The Harper siblings also validated each other’s strengths. Seth’s talent for details made him shine in managing finances, organizing tasks, and doing online researching. Sarah’s “heart of gold” made her an excellent one-on-one care provider, and these responsibilities were shared with one of Mrs. Harper’s good friends and eventually with a “professional care angel” named Kathy. Tammy set up a computer system so she could Skype with her mother each morning and share tea.
Whether taking on full responsibility for a role, sharing responsibilities with others, or taking on more of a supporting role, each person in the most miniscule and grand ways became a valuable member of the team that functioned progressively better through the ebb and flow of decision making needs for more than nine years until Mrs. Harper’s passing.

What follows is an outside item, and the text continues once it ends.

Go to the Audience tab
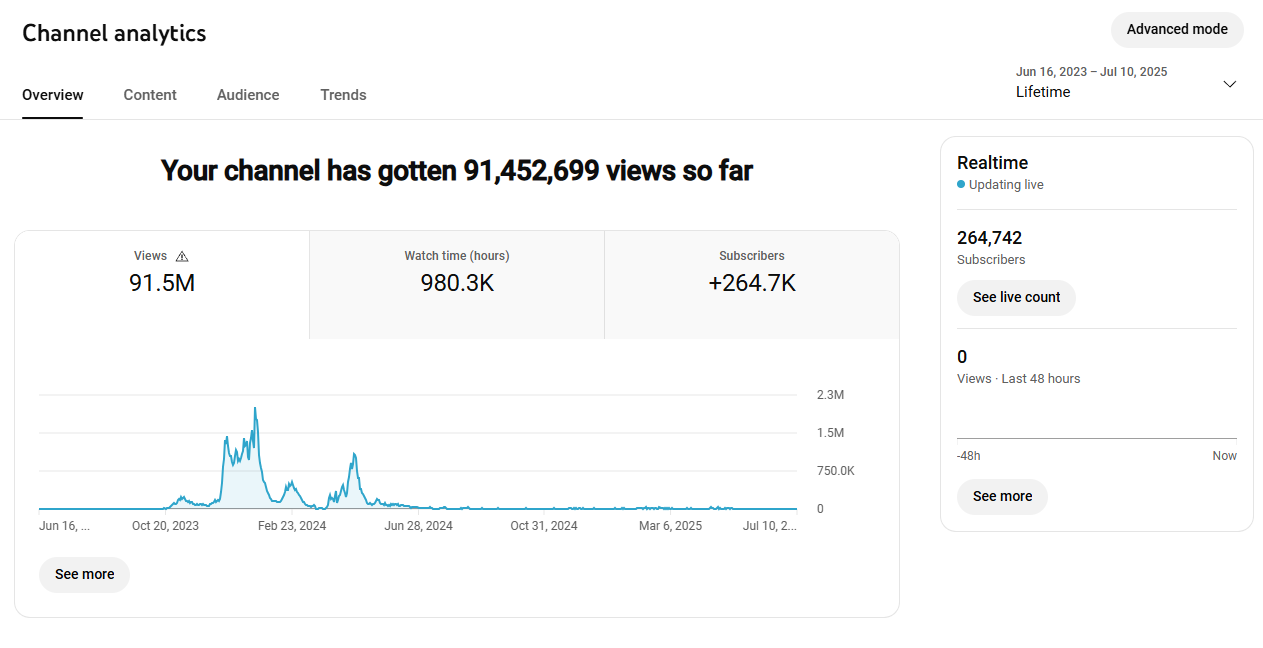 coord(248,95)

Social workers cannot change the course of the dementing illness, but we can help families get some sense of stability as they sift through the care decisions required throughout the disease’s progression. Compromise and ongoing negotiation is certainly needed—not everyone will get what they want. About the sticking points, Gwyther says, “One of the nicest things social workers can do is to give a range of options—none of which is going to be ideal—and ask families to choose among equally unattractive alternatives. This is what the disease gives us.”
As families normalize the drama, identify and relax judgment on what drives family members apart, and work together on acknowledging strengths and defining common goals and understandings, they will increasingly develop confidence in their abilities to brainstorm solutions and make wise decisions for their loved one with a dementing illness. This not only impacts the quality of care but has positive effects on family relationships that will extend far beyond the person’s death. Social workers can help family members come to a similar place where each can actually see how, as the Harper family reflected in hindsight, “The disease made us closer.”

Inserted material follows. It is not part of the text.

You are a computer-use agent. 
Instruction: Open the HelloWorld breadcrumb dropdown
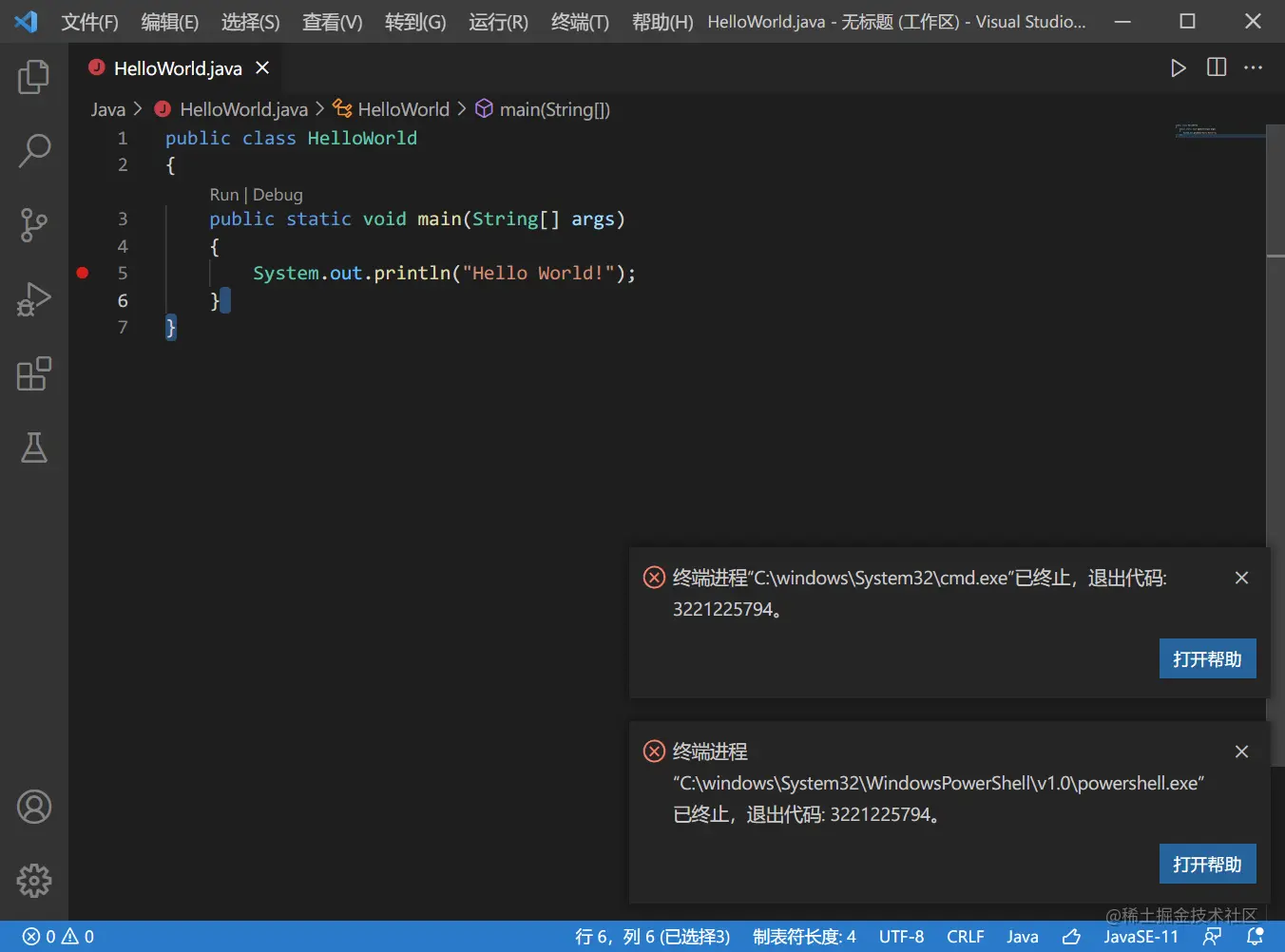click(404, 108)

— Nancy Pearce, MS, MSW, LISW, is a licensed geriatric social worker with more than 25 years of experience working in long term care and hospice settings. She specializes in dementia care and is the author of Inside Alzheimer’s: How to Hear and Honor Connections With a Person Who Has Dementia.

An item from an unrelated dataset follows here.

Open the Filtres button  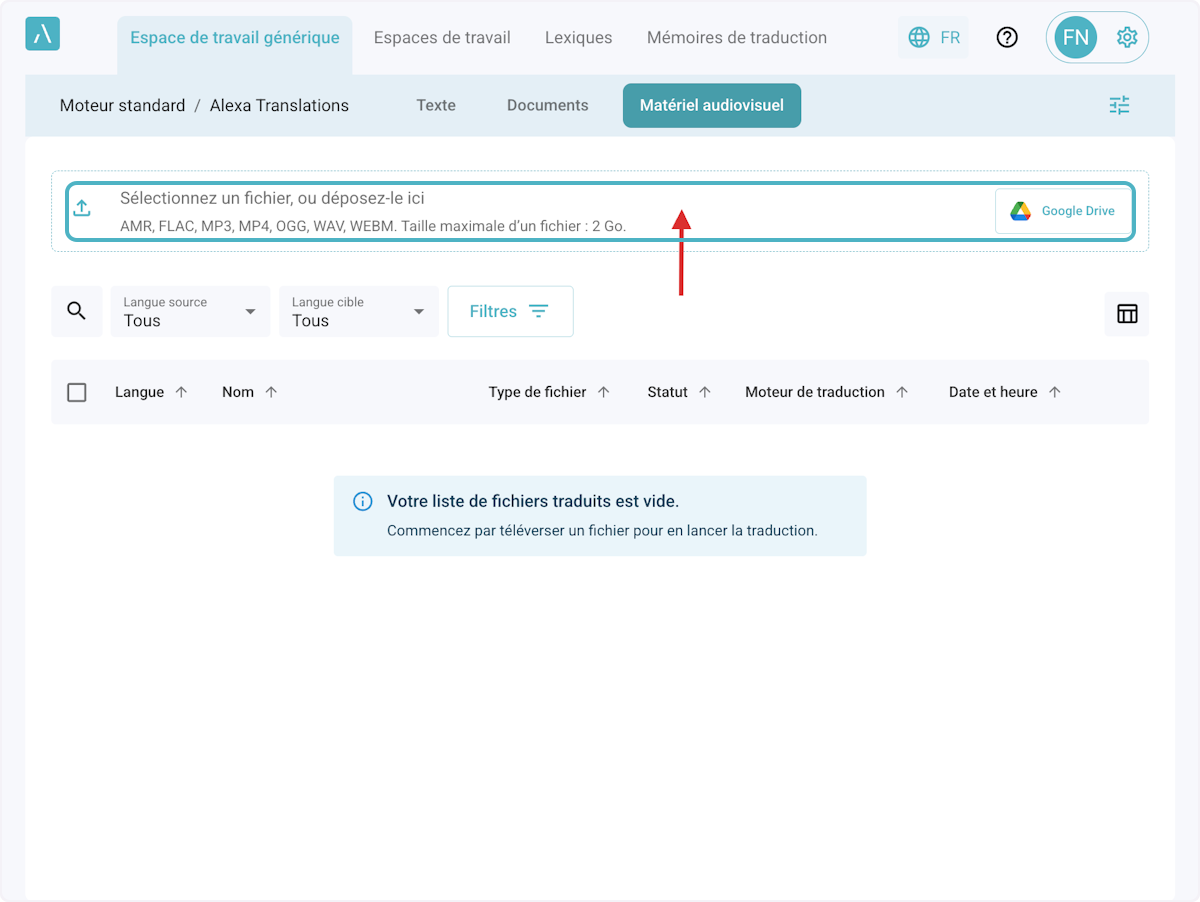(510, 311)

Hepburn, K. W., Tornatore, J., Center, B., & Ostwald, S. W. (2001). Dementia family caregiver training: Affecting beliefs about caregiving and caregiver outcomes. Journal of the American Geriatrics Society, 49(4), 450-457.
Lieberman, M. A., & Fisher, L. (1999). The effects of family conflict resolution and decision making on the provision of help for an elder with Alzheimer’s disease. The Gerontologist, 39(2), 159-166.
Ory, M. G., Hoffman, R. R., III, Yee, J. L., Tennstedt, S., & Schultz, R. (1999). Prevalence and impact of caregiving: A detailed comparison between dementia and nondementia caregivers. The Gerontologist, 39(2), 177-185.
Pearce, N. (2010). Helping families affected by Alzheimer’s. Social Work Today, 10(1), 10-13.
Pearce, N. (2011). Inside Alzheimer’s: How to Hear and Honor Connections With a Person Who Has Dementia. Taylors, SC: Forrason Press.